Presiden Joko Widodo membatalkan kebijakan sekolah 8 jam sehari yang digagas Mendikbud Muhadjir Effendy. |
"Presiden merespons aspirasi yang berkembang di masyarakat dan memahami apa yang jadi harapan masyarakat dan ormas Islam. Oleh alasannya yaitu itu, Presiden akan melaksanakan penataan ulang terhadap hukum itu," kata Ma'ruf Amin yang kutip dari Kompas (20/06/17).
Kebijakan yang diatur dalam Peraturan Menteri Pendidikan Nomor 23 Tahun 2017 akan diganti dengan peraturan presiden. Berbagai elemen masyarakat akan diundang untuk meminta masukan dalam menyusun hukum itu. Ma'ruf menyampaikan termasuk ormas Islam menyerupai MUI, PBNU dan Muhammadiyah.
"Sehingga masalah-masalah yang menjadi krusial di dalam masyarakat akan dapat tertampung di dalam hukum yang akan dibentuk itu," terang Ma'ruf.
Pernyataan Rais Aam PBNU itu telah dikonfirmasi dengan Staf Khusus Presiden bidang Komunikasi Johan Budi.
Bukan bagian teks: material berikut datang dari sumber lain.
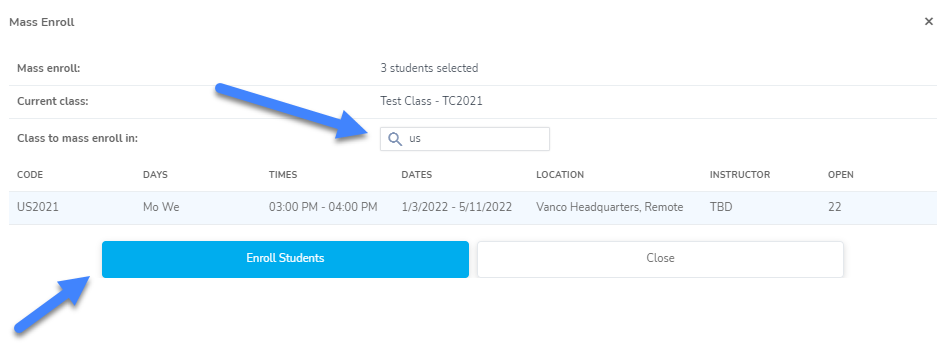Click the TBD instructor cell
948x361 pixels.
pos(721,207)

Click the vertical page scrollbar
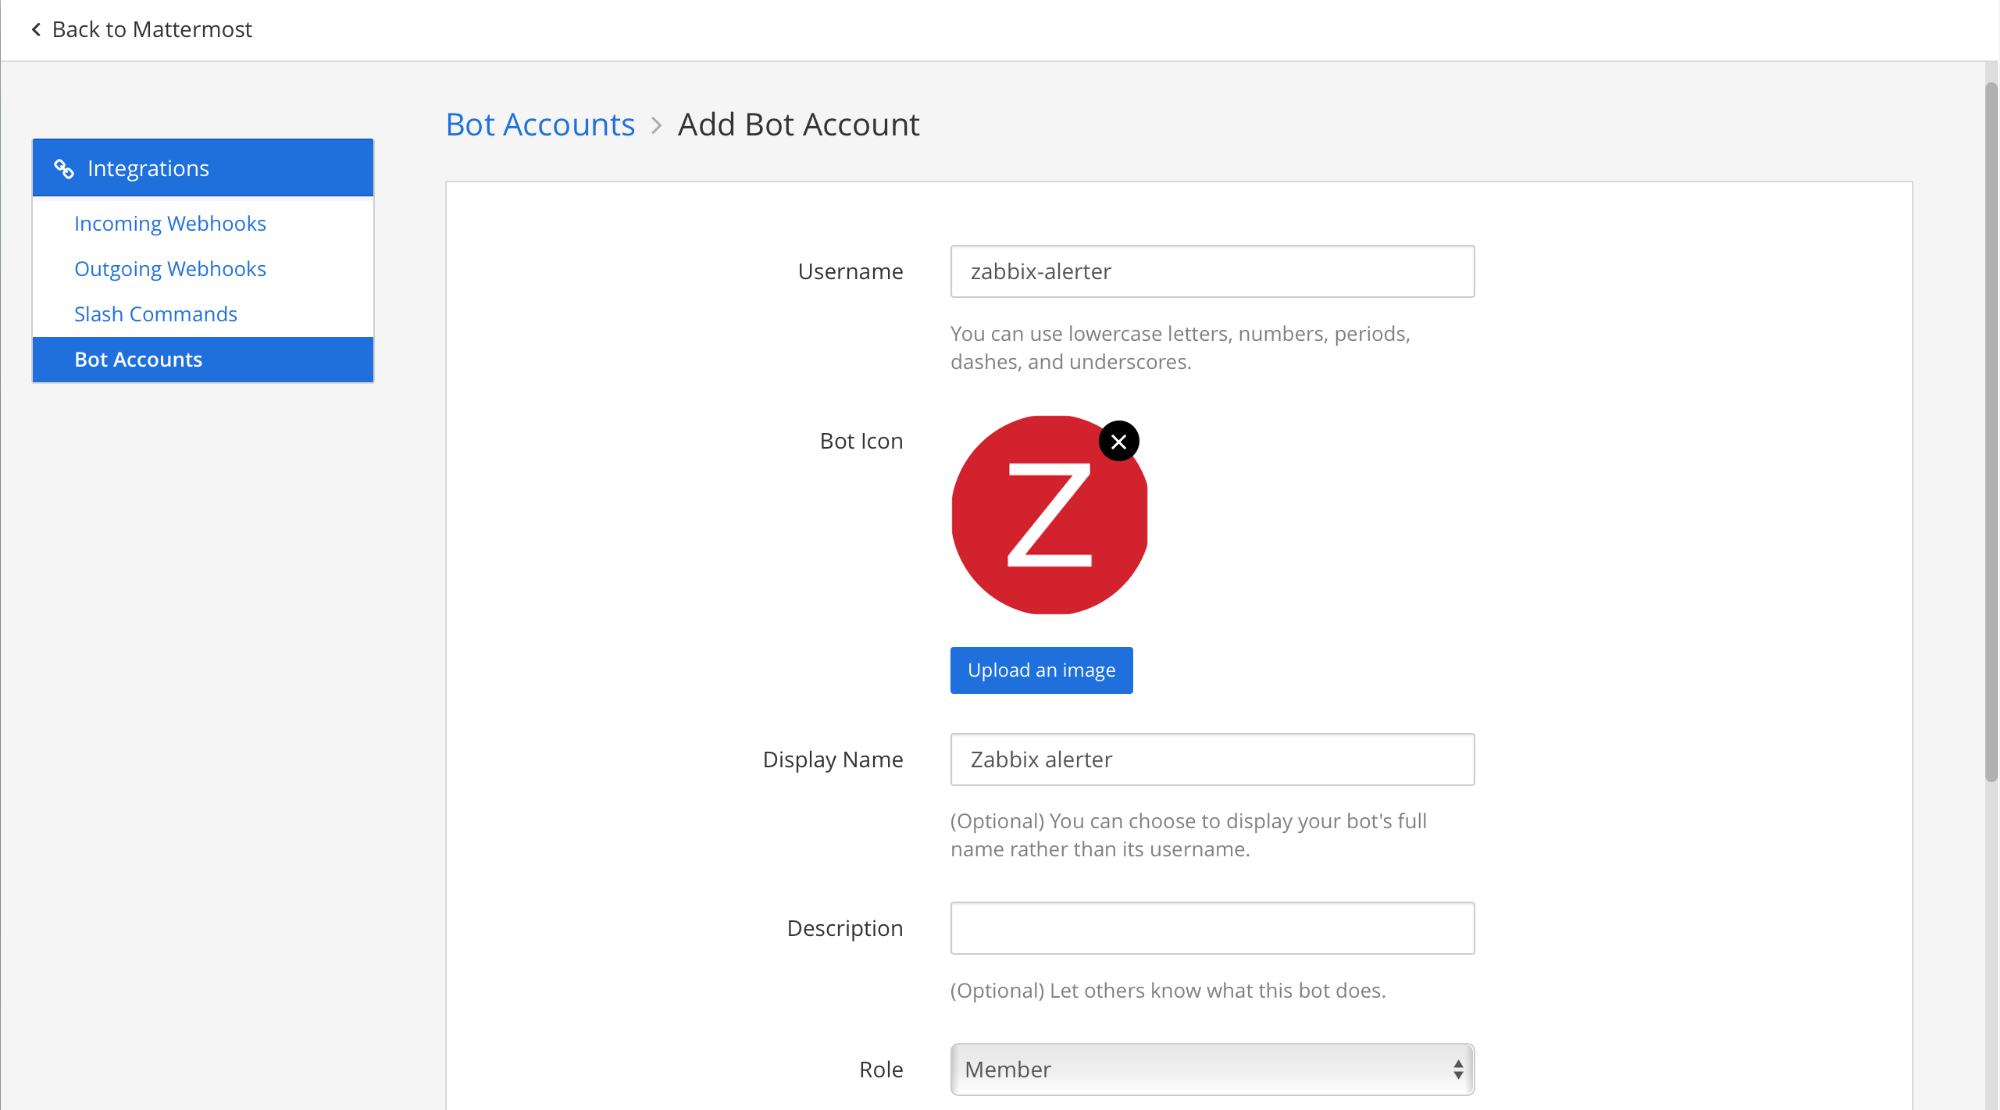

Pihak Istana membenarkan bahwa Presiden telah membatalkan Peraturan Menteri Pendidikan dan Kebudayaan Nomor Nomor 23 Tahun 2017, yang mengubah sekolah menjadi 8 jam per hari.
Rancangan peraturan presiden tengah disiapkan sebagai gantinya. Namun, pihak Istana masih belum dapat memastikan apakah perpres itu nantinya masih mengadopsi aktivitas sekolah 8 jam sehari. Johan mengatakan, keputusan penghapusan ini diambil alasannya yaitu masukan yang disampaikan oleh masyarakat.
Sebelumnya, kebijakan Penguatan Pendidikan Karakter yang mengubah waktu sekolah menjadi 5 hari seminggu dan 8 jam per hari mendapat penolakan dari sejumlah kalangan, termasuk dari ormas PBNU. Salah satunya, kebijakan ini dinilai akan melemahkan terhadap posisi Madrasah Diniyah.